» **What to work on**:
Establish how many lines below contain the string "agent". Respond with that number alone.

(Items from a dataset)
┏━━

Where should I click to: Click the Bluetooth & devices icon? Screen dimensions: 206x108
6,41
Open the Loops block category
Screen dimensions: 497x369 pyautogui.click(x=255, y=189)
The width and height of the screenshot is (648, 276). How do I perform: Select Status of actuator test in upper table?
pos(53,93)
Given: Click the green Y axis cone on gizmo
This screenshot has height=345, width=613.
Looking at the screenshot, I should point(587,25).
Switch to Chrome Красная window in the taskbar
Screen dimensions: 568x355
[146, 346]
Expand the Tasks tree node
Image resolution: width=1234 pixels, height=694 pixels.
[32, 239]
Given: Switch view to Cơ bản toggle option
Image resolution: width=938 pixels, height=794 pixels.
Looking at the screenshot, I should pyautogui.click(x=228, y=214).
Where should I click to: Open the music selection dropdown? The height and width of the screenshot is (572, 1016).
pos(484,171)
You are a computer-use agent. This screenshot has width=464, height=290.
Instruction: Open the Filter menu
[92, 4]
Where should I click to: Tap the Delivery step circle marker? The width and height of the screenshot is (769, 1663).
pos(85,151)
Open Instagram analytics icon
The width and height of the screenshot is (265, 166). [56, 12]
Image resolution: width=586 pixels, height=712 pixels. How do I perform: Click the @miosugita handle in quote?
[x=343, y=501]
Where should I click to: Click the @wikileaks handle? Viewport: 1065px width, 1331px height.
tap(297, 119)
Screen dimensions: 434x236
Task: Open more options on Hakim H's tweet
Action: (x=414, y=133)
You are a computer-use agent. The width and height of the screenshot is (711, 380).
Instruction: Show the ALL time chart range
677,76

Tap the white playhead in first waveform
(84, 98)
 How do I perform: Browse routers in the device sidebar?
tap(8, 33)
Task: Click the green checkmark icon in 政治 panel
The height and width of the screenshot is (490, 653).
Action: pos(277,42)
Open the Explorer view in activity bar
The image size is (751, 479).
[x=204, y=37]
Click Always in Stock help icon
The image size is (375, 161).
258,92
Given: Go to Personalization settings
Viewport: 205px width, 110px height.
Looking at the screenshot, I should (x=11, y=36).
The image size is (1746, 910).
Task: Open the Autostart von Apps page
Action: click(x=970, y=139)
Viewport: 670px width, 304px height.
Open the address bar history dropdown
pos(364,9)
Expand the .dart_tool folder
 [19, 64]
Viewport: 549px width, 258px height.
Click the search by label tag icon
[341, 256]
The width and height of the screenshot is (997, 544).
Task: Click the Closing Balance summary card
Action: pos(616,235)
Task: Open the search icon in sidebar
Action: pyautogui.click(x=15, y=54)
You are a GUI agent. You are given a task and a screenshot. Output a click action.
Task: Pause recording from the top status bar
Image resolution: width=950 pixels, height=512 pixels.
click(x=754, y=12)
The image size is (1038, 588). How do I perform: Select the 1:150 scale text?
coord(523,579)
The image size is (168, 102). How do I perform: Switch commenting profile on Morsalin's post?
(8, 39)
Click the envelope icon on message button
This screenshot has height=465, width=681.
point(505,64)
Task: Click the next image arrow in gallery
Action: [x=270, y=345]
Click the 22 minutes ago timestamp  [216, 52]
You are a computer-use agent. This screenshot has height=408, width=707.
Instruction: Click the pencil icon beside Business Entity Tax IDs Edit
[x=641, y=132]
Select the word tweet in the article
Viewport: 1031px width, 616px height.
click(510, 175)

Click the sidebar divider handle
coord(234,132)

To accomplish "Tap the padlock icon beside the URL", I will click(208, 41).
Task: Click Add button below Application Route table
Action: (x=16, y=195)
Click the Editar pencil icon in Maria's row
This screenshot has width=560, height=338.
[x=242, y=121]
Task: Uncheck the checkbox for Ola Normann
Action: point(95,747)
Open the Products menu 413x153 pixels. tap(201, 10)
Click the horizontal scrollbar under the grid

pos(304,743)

┗━━

» **Output for this task**:
4